Chipande, que falava à margem da cerimónia de apresentação do novo corpo directivo do Corredor do Desenvolvimento do Norte, no qual assume à presidência da mesa da assembleia-geral, defendeu o direito de riqueza aos altos dirigentes do seu partido.
“Hoje existe uma tendência de se dizer que todos os dirigentes da Frelimo são ricos. Eu pergunto: ricos de quê e em quê?”, disse para em seguida responder à sua própria pergunta: “e se for rico (o dirigente da Frelimo) qual é o mal? Afinal de contas não foram os mesmos que trouxeram à independência que vocês estão a usufruir?”, questionou Alberto Chipande, perante uma considerável plateia composta, maioritariamente, por jornalistas.
“Somos ladrões porque estamos vivos?”Prosseguindo com a explanação em prol da acumulação de riqueza, Chipande lançou críticas contra aqueles (a imprensa incluída) que, na sua opinião, denigrem a imagem dos dirigentes da Frelimo e do governo suportado por este partido político, no poder há mais de trinta anos.
“Denigrem a imagem (dos dirigentes), chamam ladrões e corruptos(...).
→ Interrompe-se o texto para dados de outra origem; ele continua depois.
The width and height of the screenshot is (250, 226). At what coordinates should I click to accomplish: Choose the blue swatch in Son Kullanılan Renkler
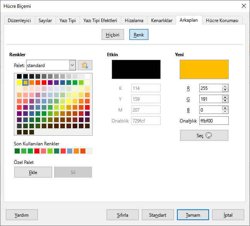69,151
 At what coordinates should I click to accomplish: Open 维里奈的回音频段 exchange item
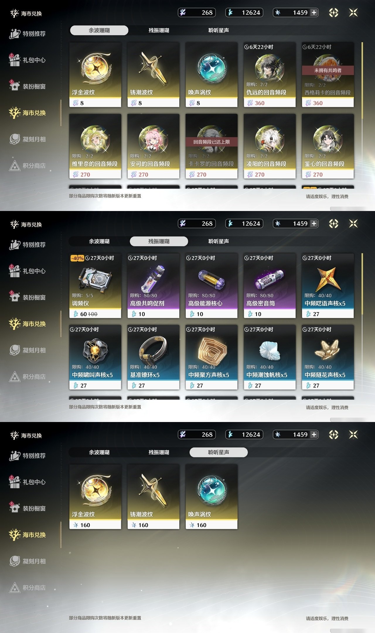[95, 146]
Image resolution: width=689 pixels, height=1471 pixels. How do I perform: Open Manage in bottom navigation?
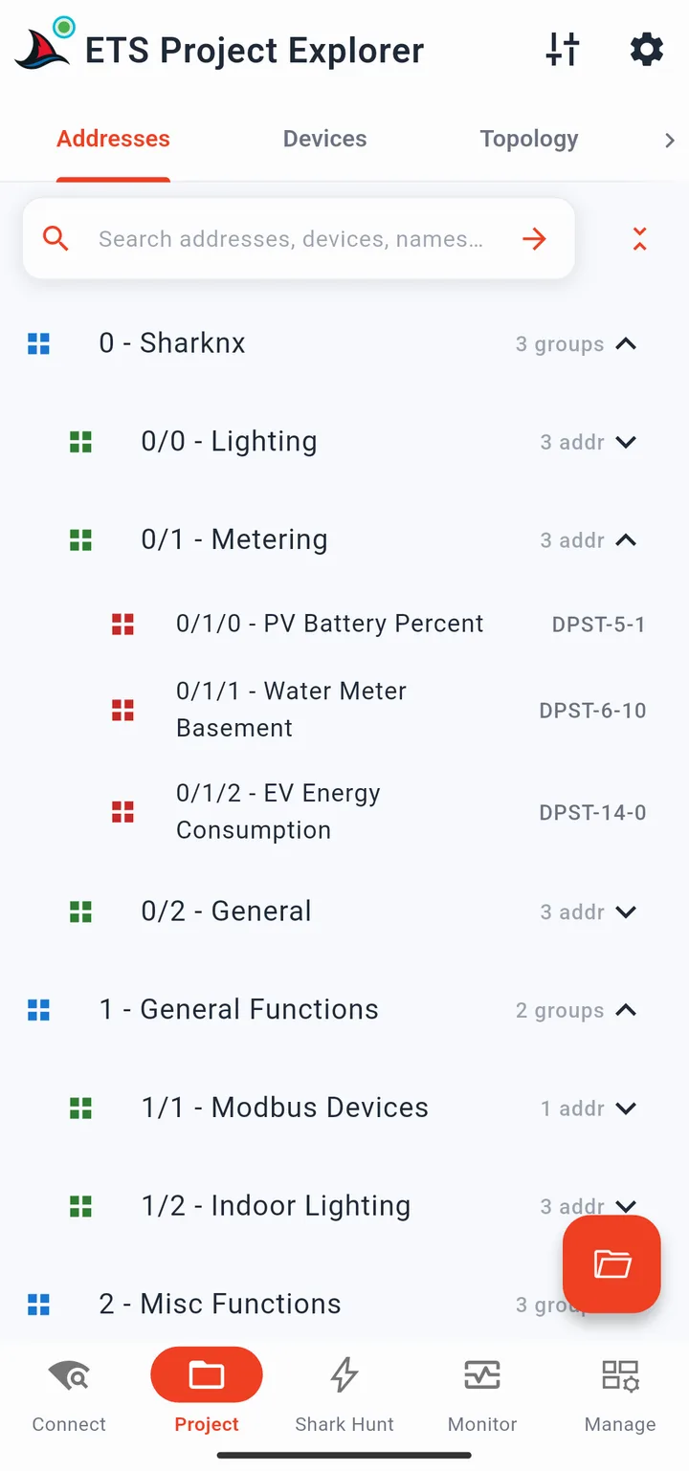coord(620,1394)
Estes homens (os dirigentes da Frelimo) não mudaram nada. São os mesmos desde há 40 anos (altura em que a Frelimo foi fundada)”, disse para, depois, acrescentar que “se Mondlane e Machel fossem vivos, seriam também acusados de serem ladrões. Somos ladrões porque estamos vivos?”, indagou Alberto Chipande com ar de bastante irritação.
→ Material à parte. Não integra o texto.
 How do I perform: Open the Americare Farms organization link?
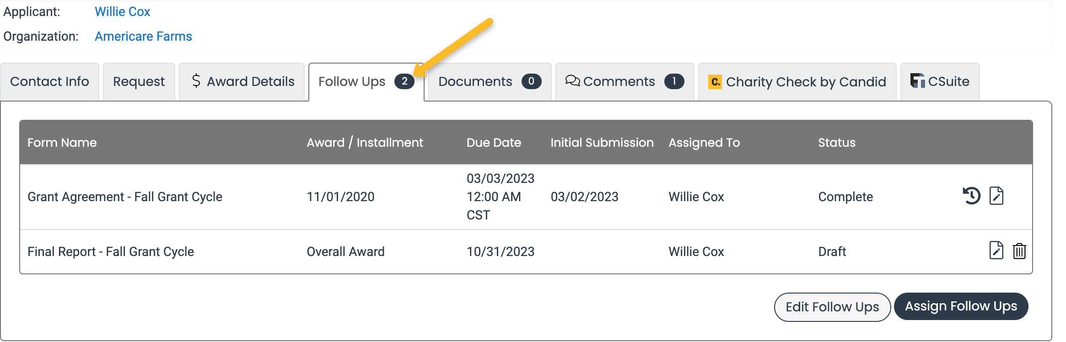(143, 36)
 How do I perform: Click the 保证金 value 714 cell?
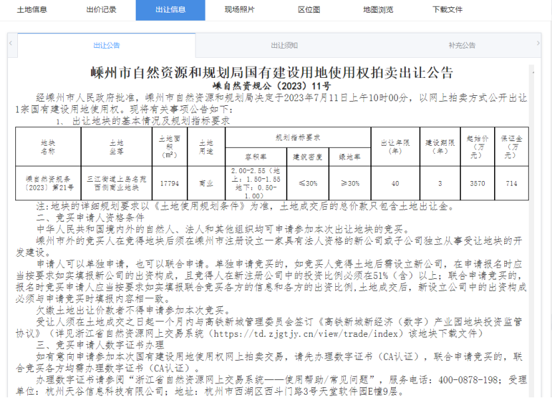[511, 183]
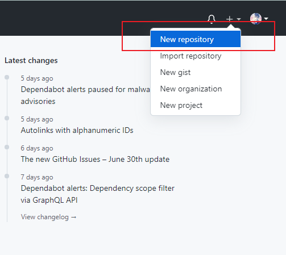Click View changelog link

[x=45, y=217]
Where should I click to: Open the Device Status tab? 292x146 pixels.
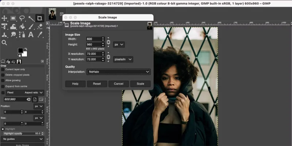point(8,61)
“Não se é capitalista sem capital”Num outro desenvolvimento, aquele veterano da luta de libertação nacional voltou a defender a rectidão da linha político-económica levada a cabo pela Frelimo, logo após a proclamação da independência nacional. Para Chipande, a escolha do socialismo era uma questão lógica pois, na sua visão, não percebe como é que se poderia ser “capitalista sem capital”. Mais: Chipande defendeu a nobreza dos ideais socialistas, dando como exemplo a necessidade dos corredores (incluindo o do norte onde é accionista) estarem ao serviço de Moçambique e dos moçambicanos. “O corredor vai continuar socialista para beneficiar o povo e não para um punhado de gente. Queremos capital socialista e não capitalista. A nossa política continua a mesma de há 40 anos”, vincou o velho general.